Groundwater temperature could rise by 3.5°C, become undrinkable for billions

A global study has revealed that shallow groundwater temperatures are projected to increase by an average of 2.1 to 3.5 degrees Celsius by the end of this century.

This alarming forecast comes from the world's first global groundwater temperature model, developed by an international team of researchers including Dr. Gabriel Rau from the University of Newcastle and Dr. Dylan Irvine from Charles Darwin University.

The model predicts that the most severe warming will occur in Central Russia, Northern China, parts of North America, and the Amazon rainforest. Australian groundwater temperatures are also expected to rise significantly.

Dr. Irvine emphasises the critical importance of groundwater for life on Earth and warns that increasing temperatures could threaten temperature-sensitive ecosystems dependent on groundwater.

The researchers stress that while much attention has been given to climate change's impact on weather events and water availability, the effects on groundwater must not be overlooked.

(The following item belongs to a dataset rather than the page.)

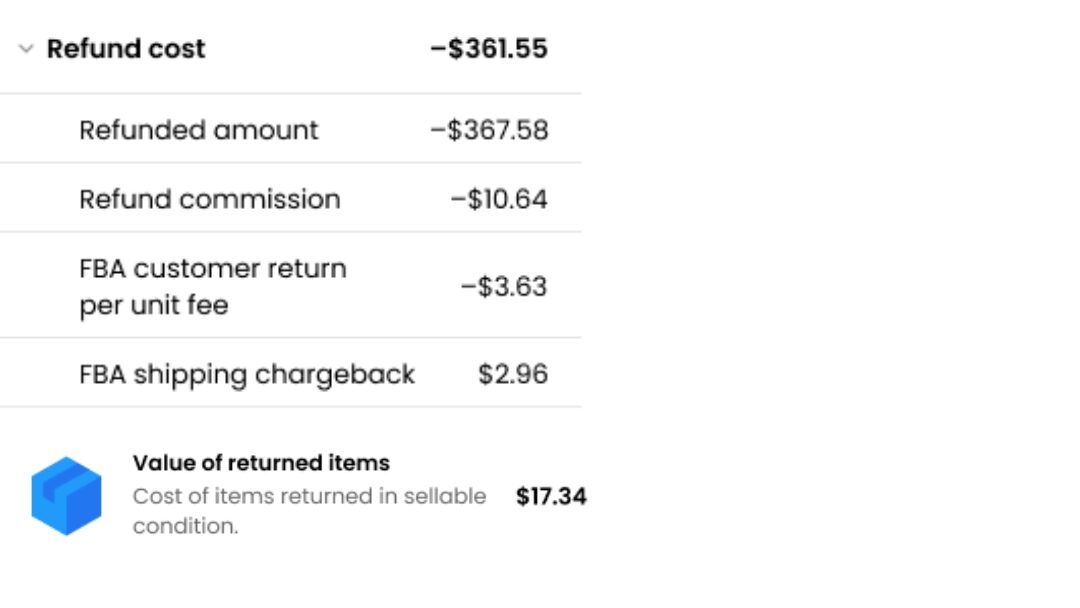
Task: Select the Refunded amount row label
Action: (198, 130)
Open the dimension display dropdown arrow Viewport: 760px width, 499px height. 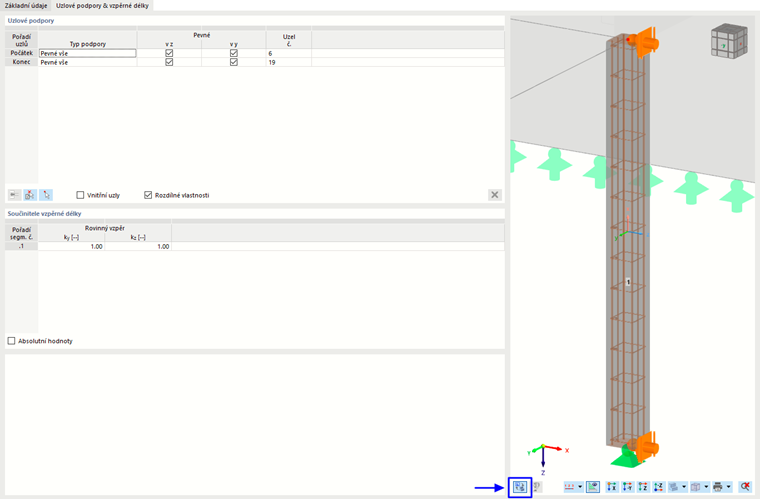(x=580, y=487)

The study's findings have far-reaching implications for water quality, ecosystem health, and human safety. Dr. Rau explains that warmer groundwater holds less dissolved oxygen, which could lead to fish deaths in rivers that rely on groundwater during dry periods.

Perhaps most concerning is the potential impact on drinking water safety. The model estimates that by 2099, between 59 and 588 million people worldwide could be living in areas where groundwater temperatures exceed the highest drinking water temperature guidelines set by any country.

This increase in temperature could promote pathogen growth, posing significant risks to human health, especially in regions where access to clean drinking water is already limited.

The warming groundwater also presents economic risks, potentially disrupting industries such as agriculture, manufacturing, and energy production that rely heavily on groundwater resources.

To help visualise these projected changes, the research team has developed an interactive online application using Google Earth Engine. This tool allows users to explore annual mean, maximum, and minimum groundwater temperatures at various depths for different years and climate scenarios.

As the world grapples with the multifaceted challenges of climate change, this study underscores the urgent need for comprehensive strategies to mitigate global warming and its impacts on vital water resources.

The findings have been published in Nature Geoscience.